Limb posture and locomotion in the Virginia opossum (Didelphis marsupialis) and in other non-cursorial mammals
Article first published online: 20 AUG 2009
Journal of Zoology
Volume 165, Issue 3, pages 303–315, November 1971
How to Cite
Jenkins, F. A. (1971), Limb posture and locomotion in the Virginia opossum (Didelphis marsupialis) and in other non-cursorial mammals. Journal of Zoology, 165: 303–315. doi: 10.1111/j.1469-7998.1971.tb02189.x
- Issue published online: 20 AUG 2009
- Article first published online: 20 AUG 2009
- Accepted 11 May 1971
Past studies of mammalian posture and locomotion have been made principally on cursorial species and current concepts are stereotyped accordingly. Mammalian limbs are usually characterized in terms of vertical orientation and parasagittal excursion; the assumption prevails that this type of stance and limb movement is typical of the class.
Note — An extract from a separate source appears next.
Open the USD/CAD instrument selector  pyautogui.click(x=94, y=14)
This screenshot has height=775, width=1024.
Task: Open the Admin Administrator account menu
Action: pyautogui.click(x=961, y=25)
In the present study, walking movements in eight mammalian species (Tachyglossus aculeatus, Didelphis marsupialis, Tupaia glis. Mesocricetus auratus, Rattus norvegicus, Mustela putorius, Heterohyrax brucei, and Felis domestica) were studied cineradiographically with particular attention given to limb posture and excursion relative to the parasagittal and horizontal planes. Only the cat and, to a lesser degree, the hyrax conform to the postural and locomotory pattern that has been regarded as characteristic of most terrestrial, quadrupedal mammals. In the other six species, the humeri and femora usually function in positions more horizontal than vertical and at angles oblique to the parasagittal plane. Furthermore, the excursion pattern of these species have interspecific differences; some patterns are more variable than others. The classical conception of “mammalian posture” and “mammalian locomotion” is inaccurate both as a description of the features possessed in common by living terrestrial mammals and as a hypothetical approximation of the condition in ancestral mammals. At present, non-cursorial mammals such as the opossum and tree shrew are more realistic models on which to base deductions concerning posture and locomotion in eatly mammals.